▶ **Assigned task**:
Give back all the data exactly, line by line.
*** Opening of Provided entries ***
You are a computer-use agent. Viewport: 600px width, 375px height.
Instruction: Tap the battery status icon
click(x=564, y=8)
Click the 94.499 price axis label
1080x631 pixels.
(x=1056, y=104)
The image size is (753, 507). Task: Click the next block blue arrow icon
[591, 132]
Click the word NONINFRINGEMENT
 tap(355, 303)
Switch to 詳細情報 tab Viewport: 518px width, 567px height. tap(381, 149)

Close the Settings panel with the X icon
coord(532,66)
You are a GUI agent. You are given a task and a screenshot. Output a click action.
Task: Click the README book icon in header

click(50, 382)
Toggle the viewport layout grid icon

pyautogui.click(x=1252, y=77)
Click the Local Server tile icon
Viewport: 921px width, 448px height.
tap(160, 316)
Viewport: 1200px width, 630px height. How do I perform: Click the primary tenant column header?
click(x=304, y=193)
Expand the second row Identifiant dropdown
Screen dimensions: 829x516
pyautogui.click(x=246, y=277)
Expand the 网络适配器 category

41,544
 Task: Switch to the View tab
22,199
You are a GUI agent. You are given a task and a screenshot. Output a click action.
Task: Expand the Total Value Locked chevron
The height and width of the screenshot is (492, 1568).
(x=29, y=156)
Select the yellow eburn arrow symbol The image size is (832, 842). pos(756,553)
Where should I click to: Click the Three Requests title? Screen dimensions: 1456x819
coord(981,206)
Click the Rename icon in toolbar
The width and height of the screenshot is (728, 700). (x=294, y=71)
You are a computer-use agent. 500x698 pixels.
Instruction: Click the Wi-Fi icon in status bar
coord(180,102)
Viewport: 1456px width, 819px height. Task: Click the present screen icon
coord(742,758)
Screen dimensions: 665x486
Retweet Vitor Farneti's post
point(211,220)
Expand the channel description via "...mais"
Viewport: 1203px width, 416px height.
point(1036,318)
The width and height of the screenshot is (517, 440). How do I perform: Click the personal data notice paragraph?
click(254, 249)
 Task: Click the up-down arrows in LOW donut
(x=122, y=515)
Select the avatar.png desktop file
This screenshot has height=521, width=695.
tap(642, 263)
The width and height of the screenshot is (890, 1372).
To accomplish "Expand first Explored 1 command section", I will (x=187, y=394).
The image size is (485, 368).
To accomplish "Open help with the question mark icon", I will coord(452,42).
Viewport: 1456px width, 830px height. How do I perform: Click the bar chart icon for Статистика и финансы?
*** Close of Provided entries ***
▶ **Answer box**:
You are a computer-use agent. Viewport: 600px width, 375px height.
Instruction: Tap the battery status icon
click(x=564, y=8)
Click the 94.499 price axis label
1080x631 pixels.
(x=1056, y=104)
The image size is (753, 507). Task: Click the next block blue arrow icon
[591, 132]
Click the word NONINFRINGEMENT
 tap(355, 303)
Switch to 詳細情報 tab Viewport: 518px width, 567px height. tap(381, 149)

Close the Settings panel with the X icon
coord(532,66)
You are a GUI agent. You are given a task and a screenshot. Output a click action.
Task: Click the README book icon in header

click(50, 382)
Toggle the viewport layout grid icon

pyautogui.click(x=1252, y=77)
Click the Local Server tile icon
Viewport: 921px width, 448px height.
tap(160, 316)
Viewport: 1200px width, 630px height. How do I perform: Click the primary tenant column header?
click(x=304, y=193)
Expand the second row Identifiant dropdown
Screen dimensions: 829x516
pyautogui.click(x=246, y=277)
Expand the 网络适配器 category

41,544
 Task: Switch to the View tab
22,199
You are a GUI agent. You are given a task and a screenshot. Output a click action.
Task: Expand the Total Value Locked chevron
The height and width of the screenshot is (492, 1568).
(x=29, y=156)
Select the yellow eburn arrow symbol The image size is (832, 842). pos(756,553)
Where should I click to: Click the Three Requests title? Screen dimensions: 1456x819
coord(981,206)
Click the Rename icon in toolbar
The width and height of the screenshot is (728, 700). (x=294, y=71)
You are a computer-use agent. 500x698 pixels.
Instruction: Click the Wi-Fi icon in status bar
coord(180,102)
Viewport: 1456px width, 819px height. Task: Click the present screen icon
coord(742,758)
Screen dimensions: 665x486
Retweet Vitor Farneti's post
point(211,220)
Expand the channel description via "...mais"
Viewport: 1203px width, 416px height.
point(1036,318)
The width and height of the screenshot is (517, 440). How do I perform: Click the personal data notice paragraph?
click(254, 249)
 Task: Click the up-down arrows in LOW donut
(x=122, y=515)
Select the avatar.png desktop file
This screenshot has height=521, width=695.
tap(642, 263)
The width and height of the screenshot is (890, 1372).
To accomplish "Expand first Explored 1 command section", I will (x=187, y=394).
The image size is (485, 368).
To accomplish "Open help with the question mark icon", I will coord(452,42).
Viewport: 1456px width, 830px height. How do I perform: Click the bar chart icon for Статистика и финансы?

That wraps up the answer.